EXERCISE AIM – For this exercise, copy all the data exactly and include none of the pictures.

━━━ SUPPLIED INFORMATION

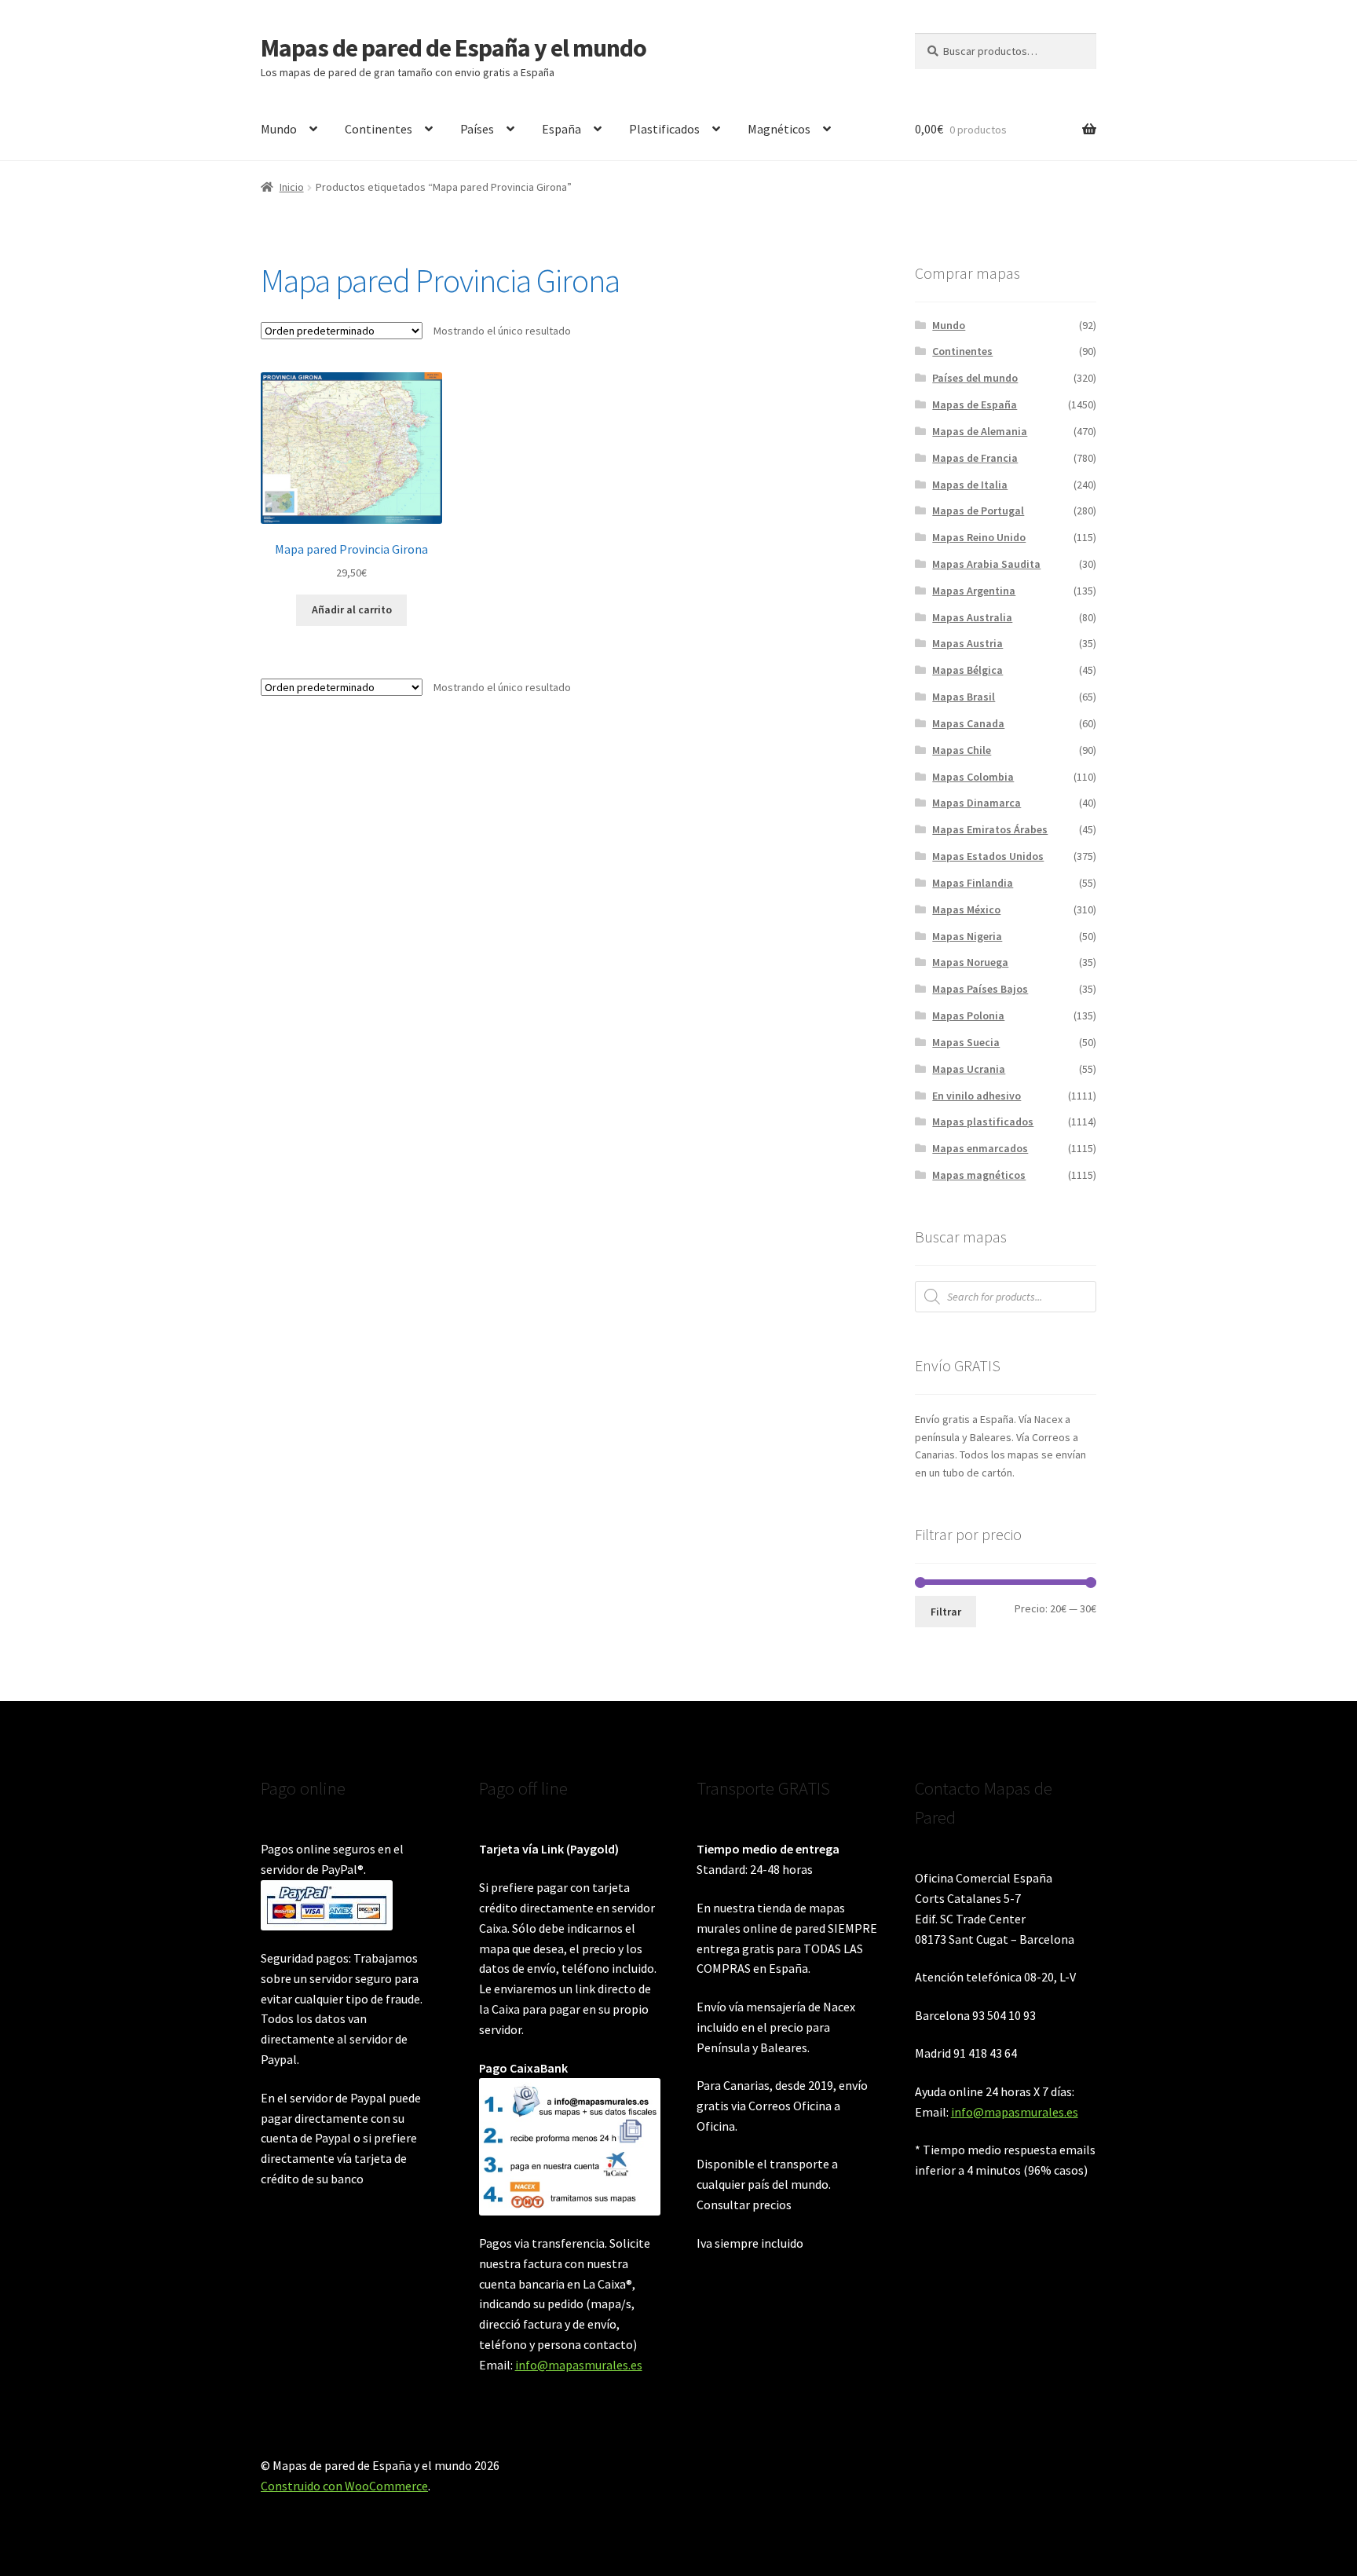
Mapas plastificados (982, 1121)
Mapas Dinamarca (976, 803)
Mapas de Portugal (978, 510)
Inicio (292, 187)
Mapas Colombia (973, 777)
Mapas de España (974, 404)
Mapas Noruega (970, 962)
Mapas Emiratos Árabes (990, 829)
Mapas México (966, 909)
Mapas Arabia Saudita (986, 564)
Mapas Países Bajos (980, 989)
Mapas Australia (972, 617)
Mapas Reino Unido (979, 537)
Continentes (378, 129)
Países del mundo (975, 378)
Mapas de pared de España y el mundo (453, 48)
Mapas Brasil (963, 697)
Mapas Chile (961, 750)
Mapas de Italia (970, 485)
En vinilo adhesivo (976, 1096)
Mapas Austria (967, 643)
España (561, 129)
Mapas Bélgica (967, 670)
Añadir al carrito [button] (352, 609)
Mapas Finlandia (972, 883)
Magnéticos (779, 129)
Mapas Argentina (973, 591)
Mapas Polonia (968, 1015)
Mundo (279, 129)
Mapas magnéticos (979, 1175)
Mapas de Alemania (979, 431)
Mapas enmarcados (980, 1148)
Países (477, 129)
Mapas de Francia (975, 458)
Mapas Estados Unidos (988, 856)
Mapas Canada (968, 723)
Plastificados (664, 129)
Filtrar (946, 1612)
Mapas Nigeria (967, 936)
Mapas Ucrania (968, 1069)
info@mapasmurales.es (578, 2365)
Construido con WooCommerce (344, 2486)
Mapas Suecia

━━━━━━

SOLUTION BELOW –
Mapas plastificados (982, 1121)
Mapas Dinamarca (976, 803)
Mapas de Portugal (978, 510)
Inicio (292, 187)
Mapas Colombia (973, 777)
Mapas de España (974, 404)
Mapas Noruega (970, 962)
Mapas Emiratos Árabes (990, 829)
Mapas México (966, 909)
Mapas Arabia Saudita (986, 564)
Mapas Países Bajos (980, 989)
Mapas Australia (972, 617)
Mapas Reino Unido (979, 537)
Continentes (378, 129)
Países del mundo (975, 378)
Mapas de pared de España y el mundo (453, 48)
Mapas Brasil (963, 697)
Mapas Chile (961, 750)
Mapas de Italia (970, 485)
En vinilo adhesivo (976, 1096)
Mapas Austria (967, 643)
España (561, 129)
Mapas Bélgica (967, 670)
Añadir al carrito [button] (352, 609)
Mapas Finlandia (972, 883)
Magnéticos (779, 129)
Mapas Argentina (973, 591)
Mapas Polonia (968, 1015)
Mundo (279, 129)
Mapas magnéticos (979, 1175)
Mapas de Alemania (979, 431)
Mapas enmarcados (980, 1148)
Países (477, 129)
Mapas de Francia (975, 458)
Mapas Estados Unidos (988, 856)
Mapas Canada (968, 723)
Plastificados (664, 129)
Filtrar (946, 1612)
Mapas Nigeria (967, 936)
Mapas Ucrania (968, 1069)
info@mapasmurales.es (578, 2365)
Construido con WooCommerce (344, 2486)
Mapas Suecia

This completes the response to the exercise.